Canoe/Kayak: Josefa Idem of Italy became the first woman to compete in eight Olympics when she went in the 500 meters women's kayak single. Her first Games were Los Angeles in 1984 when she was competing for West Germany. Meanwhile , Carrie Johnson, the lone U.S. entrant finished sixth in her heat and did not advance.
Equestrian: One day after winning its first gold medal in 60 years in team show jumping, Britain was back on top of the stand with a win in team dressage. Germany was awarded the silver and Netherlands the bronze. The U.S. team of Jan Ebeling, Tina Konyot and Steffan Peters finished sixth. Ebeling was aboard Rafalca, a horse co-owned by Ann Romney, wife of presumptive Republican presidential candidate Mitt Romney.
Field hockey: Men's pool play concluded with Australia crushing Pakistan, 7-0, Argentina over South Africa, 6-3, Netherlands beating South Korea, 4-2, Belgium over India, 3-0, Germany and New Zealand played to a 5-5 tie and Spain and Britain played to a 1-1 tie.
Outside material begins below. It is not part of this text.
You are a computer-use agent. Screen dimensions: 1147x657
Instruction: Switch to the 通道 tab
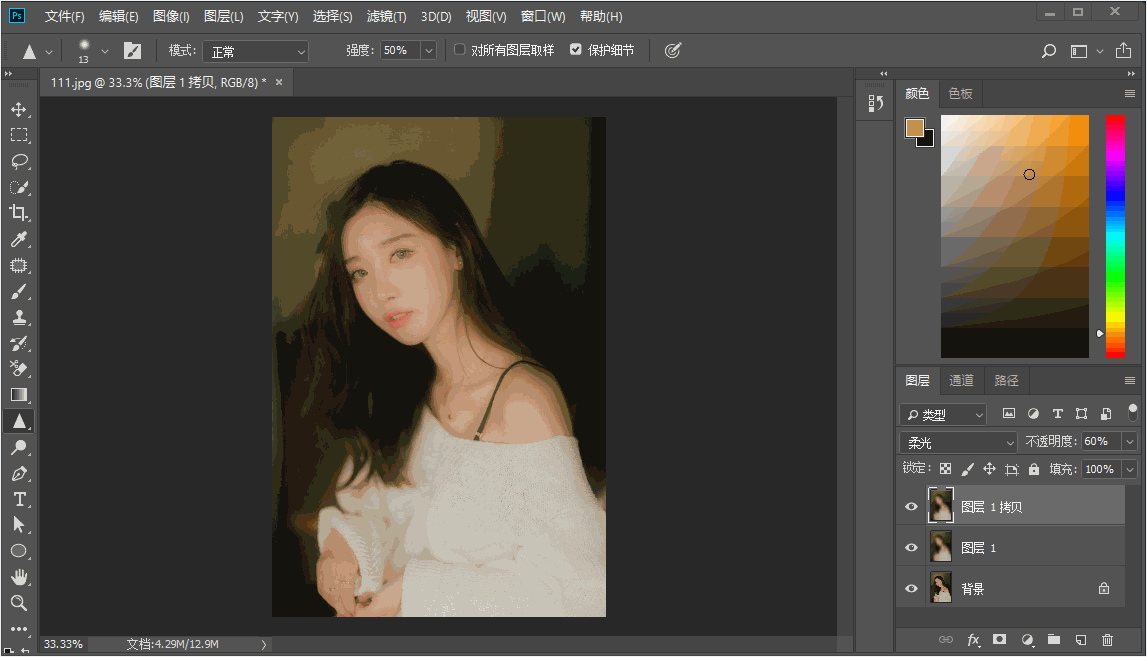(961, 381)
Sailing: The U.S. hasn't come close to winning a medal in sailing and Tuesday didn't change anything. It was the final time for windsurfing in the Games. In 2016 it will be replaced by kiteboarding. The final men's winner was Dorian van Rijsselberge of Netherlands. Britain's Nick Dempsey got second and Przemyslaw Miarczynski of Poland was third. Bob Willis of the U.S. finished in 22nd. On the women's side, Marina Alabau Neira of Spain got the final gold followed by Tuuli Petaja of Finland and Zofia Noceti-Klepacka of Poland. Farrah Hall finished 20th. Stu McNay and Graham Biehl finished 14th after 10 races in the men's 470. They did not advance to the medal race. In the women's 470, Amanda Clark and Sarah Lihan are seventh overall with two races to go. The top 10 advance. The U.S. team of Anna Tunnicliffe, Debbie Capozzi and Molly O'Bryan Vandemoer are down 2-0 to Finland in the quarterfinals of the match racing competition.
Synchronized swimming: Everyone knew who would win. The only question was by how much. Natalia Ishchenko and Svetlana Romashina of Russia won by more than four points over Ona Carbonell Ballestero and Andrea Fuentes Fache of Spain. Huang Xuechen and Liu Ou of China got the bronze. The lone U.S. entrants in the sport -- Mary Killman and Mariya Koroleva -- finished 11th of 12.
Table tennis: China continued its dominance by winning the women's team competition. It beat Japan in the final, 3-0. China has won 23 of 27 golds since 1988. The men should up that by one on Wednesday. Singapore beat South Korea, 3-0, for the bronze.
Team handball: In the quarterfinals of the women's tournament, it was Norway beating Brazil, South Korea over Russia, Spain topping Croatia and Montenegro beat France. Norway and South Korea play in one semifinal and Spain and Montenegro in the other.
Weightlifting: The competition wrapped up with Iran taking first and second in the super heavyweight division. Behdad Salimikordasiabi, the reigning world champion, took the gold with Sajjad Anoushiravani getting silver. Ruslan Albegov of Russia got the bronze. There was a scary moment when defending Olympic champion Matthias Steiner lost his balance and a 432-pound barbell fell on his neck. He got to his feet, waved to the crowd but did not come back to competition.
Wrestling: Kim Hyeon-woo of South Korea beat Tamas Lorincz of Hungary to win the gold medal in the 145-pound Greco-Roman class. Manuchar Tskhadaia of Georgia and Steeve Guenot of France were awarded the bronze. Justin Leonard of the U.S. went one for three at the competition, winning his first match against Tsutomo Fujimura of Japan, then losing to Tomas Lorincz of Hungary and Frank Staebler of Germany. In the 212-pound class, Iran won its third gold when Ghasem Gholamreza beat Rustam Totrov of Russia. The bronze medals went to Artur Aleksanyan of Armenia and Jimmy Lidberg of Sweden.